Task item:
Using the records that appear below, write out exactly the lines from the one with "This screenshot has width=1277, height=645." through the one with "Select the Notifications", keeping both end lines.
(Beginning of Data provided)
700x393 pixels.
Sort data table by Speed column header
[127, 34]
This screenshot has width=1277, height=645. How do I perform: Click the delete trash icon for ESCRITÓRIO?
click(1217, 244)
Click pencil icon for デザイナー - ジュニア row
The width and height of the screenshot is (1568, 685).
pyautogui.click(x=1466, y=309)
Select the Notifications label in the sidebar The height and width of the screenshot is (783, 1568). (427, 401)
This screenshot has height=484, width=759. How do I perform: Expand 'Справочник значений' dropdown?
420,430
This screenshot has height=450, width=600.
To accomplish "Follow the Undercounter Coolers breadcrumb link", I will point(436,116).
(End of Data provided)
(Beginning of Data provided)
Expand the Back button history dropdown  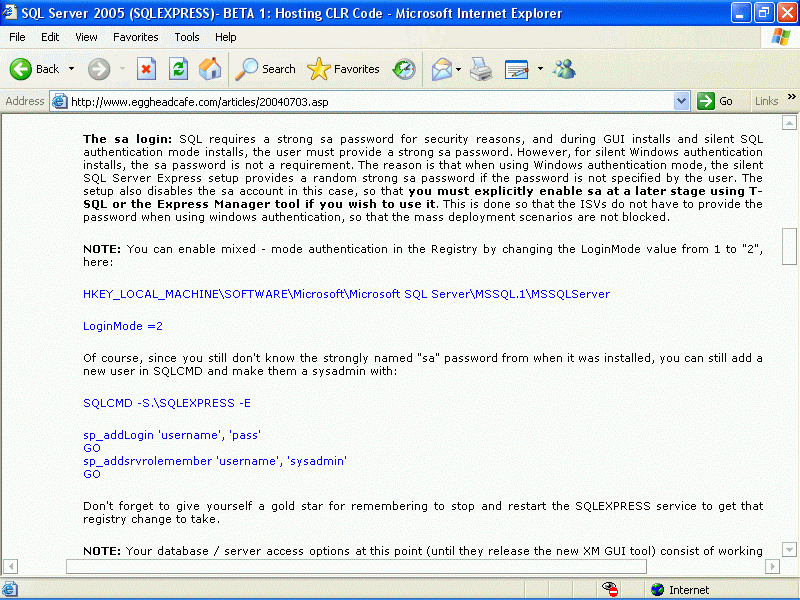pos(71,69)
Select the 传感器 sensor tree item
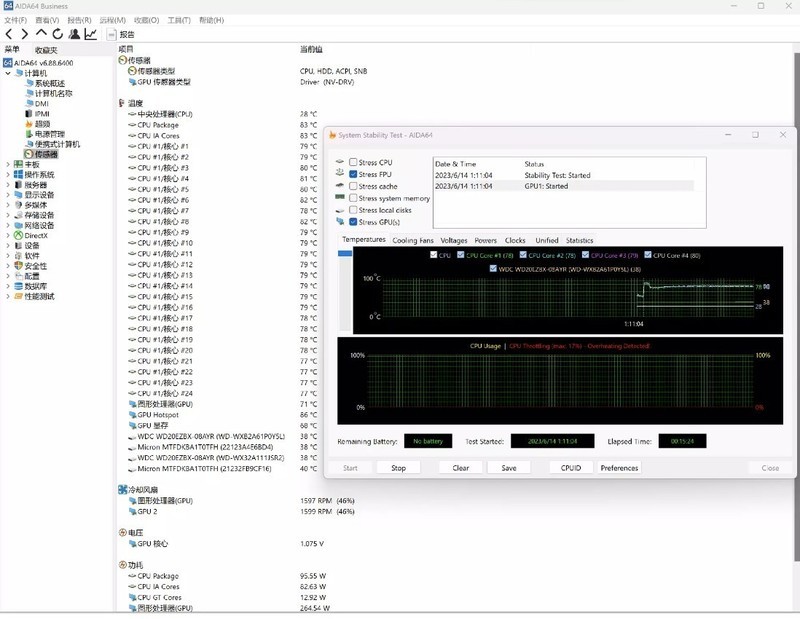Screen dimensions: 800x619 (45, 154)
(End of Data provided)
(Beginning of Data provided)
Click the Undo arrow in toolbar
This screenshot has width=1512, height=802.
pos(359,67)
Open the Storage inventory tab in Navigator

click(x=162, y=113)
(End of Data provided)
Solved exercise:
This screenshot has width=1277, height=645. How do I perform: Click the delete trash icon for ESCRITÓRIO?
click(1217, 244)
Click pencil icon for デザイナー - ジュニア row
The width and height of the screenshot is (1568, 685).
pyautogui.click(x=1466, y=309)
Select the Notifications label in the sidebar The height and width of the screenshot is (783, 1568). (427, 401)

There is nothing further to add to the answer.